The report also signalled the need to protect the fading presence of local news in Canada. One solution suggested the CBC make local news and programming a priority.
"This is an emergency," O'Regan, a former broadcaster, said of the fact fewer journalists than ever are keeping watch on important municipal issues.
"This is a crisis in our democracy."
The Conservative members of the committee introduced a report of their own, arguing that their Liberal counterparts are living in the past. Conservative MP Peter Van Loan tabled a dissenting report, which he described as being "very much in contrast" with the main document.
"Overwhelmingly, we thought the recommendations of the majority on the committee were embracing an effort to turn back the clock to keep things the way they were," Van Loan said.
"Essentially, to try and replicate the ways of the analog world in the new digital world we didn't think was practical. This world is changing, and change brings disruption."
Higher taxes and government control of the news are not the answer to the problem, he added. The committee report was the latest analysis of Canada's struggling news industry.
News Media Canada, which represents more than 800 print and digital media outlets, was scheduled to release recommendations of its own Friday. The group's report was obtained by The Canadian Press.
The organization is calling for changes to the Canada Perodical Fund, an existing federal tool that provides financial assistance to magazines and non-daily newspapers.
It proposes a "civic news" component within the fund to support journalism of a "democracy-enhancing nature." The changes would make daily newspapers, some digital-only publications and The Canadian Press eligible for assistance under the fund.

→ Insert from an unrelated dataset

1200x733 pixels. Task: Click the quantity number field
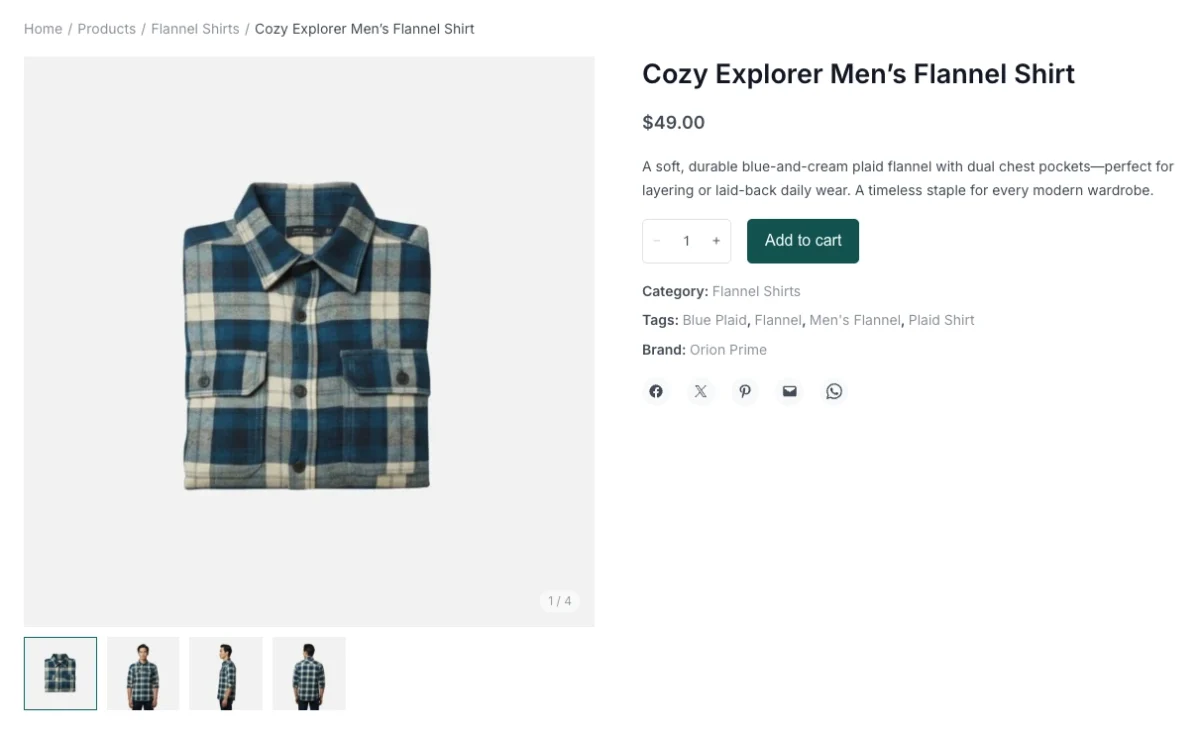[687, 241]
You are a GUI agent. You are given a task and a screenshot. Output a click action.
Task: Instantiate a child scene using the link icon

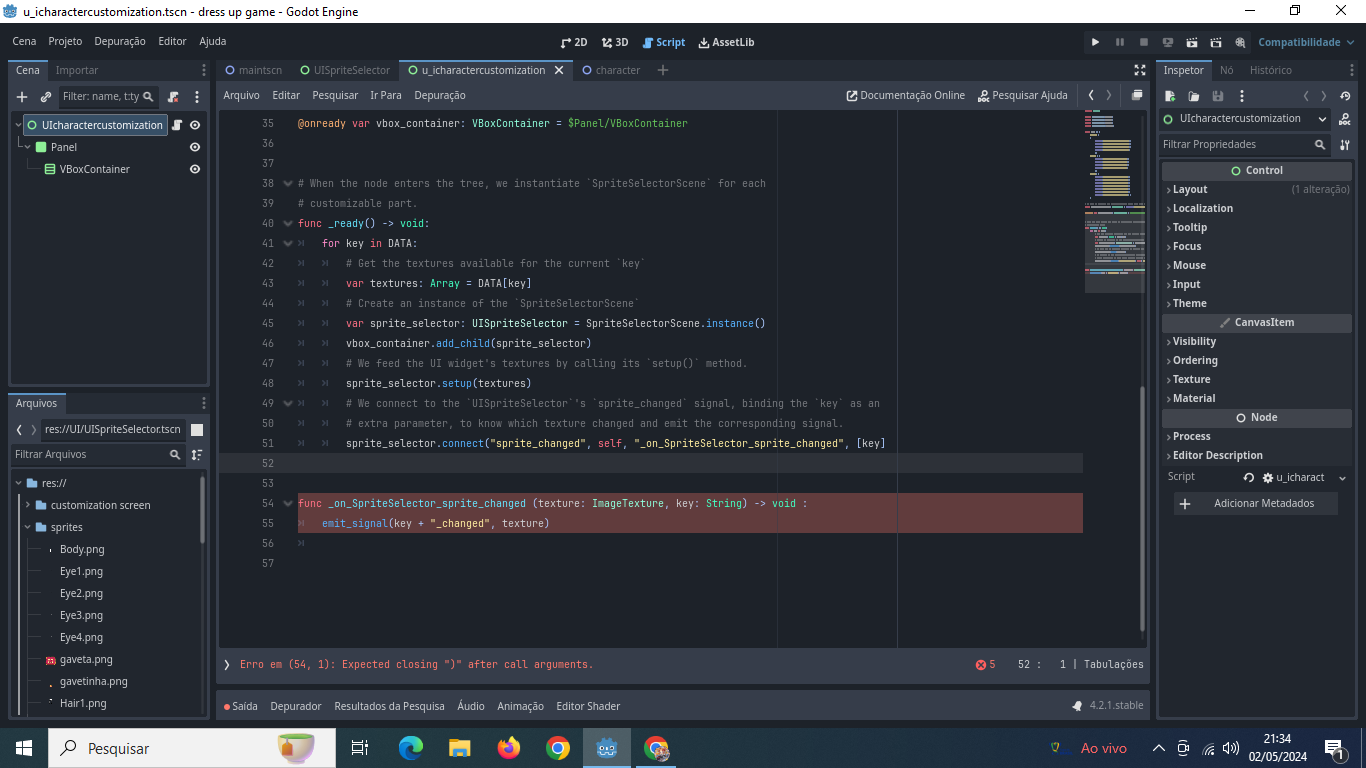pos(46,97)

A report released in January by the Public Policy Forum think tank called on Ottawa to consider changing tax laws to favour Canadian news publishers in the digital advertising market and use the new revenue stream to establish an independent, publicly subsidized journalism fund.
That study, commissioned by the Department of Heritage, also recommended that advertising with foreign-owned websites no longer be deductible under the federal Income Tax Act.
It also said that extending a 10 per cent withholding tax to commercials and advertising carried by foreign digital media would create a new revenue stream for Ottawa of up to $400 million annually.
— with files from Morgan Lowrie in Montreal
Comments
Rural Canadians already pay exorbitant fees for their mediocre Internet ("highspeed" broadband) services. This is despite their ISPs already being heavily subsidized to provide rural internet services and infrastructure, by Federal and other governments' grants. This is tantamount to gouging (twice).
Rural folks don't have the luxury of choice of internet service providers or extensive economical plans to choose from, as urban folks do.
Any additional taxes or charges laid on the ISPs would only be passed on to consumers. Rural consumers are paying more than their share for this CRTC's mandated "essential" service, through their monthly fees and taxes paid toward subsidies.
Instead of figuring out ways to grab more cash from the middle classes, why don't the Federal and other governments set reasonable across-the-board fee schedules for this essential service and investigate how much of their subsidies are actually lining the overflowing pockets of the ISPs which receive them?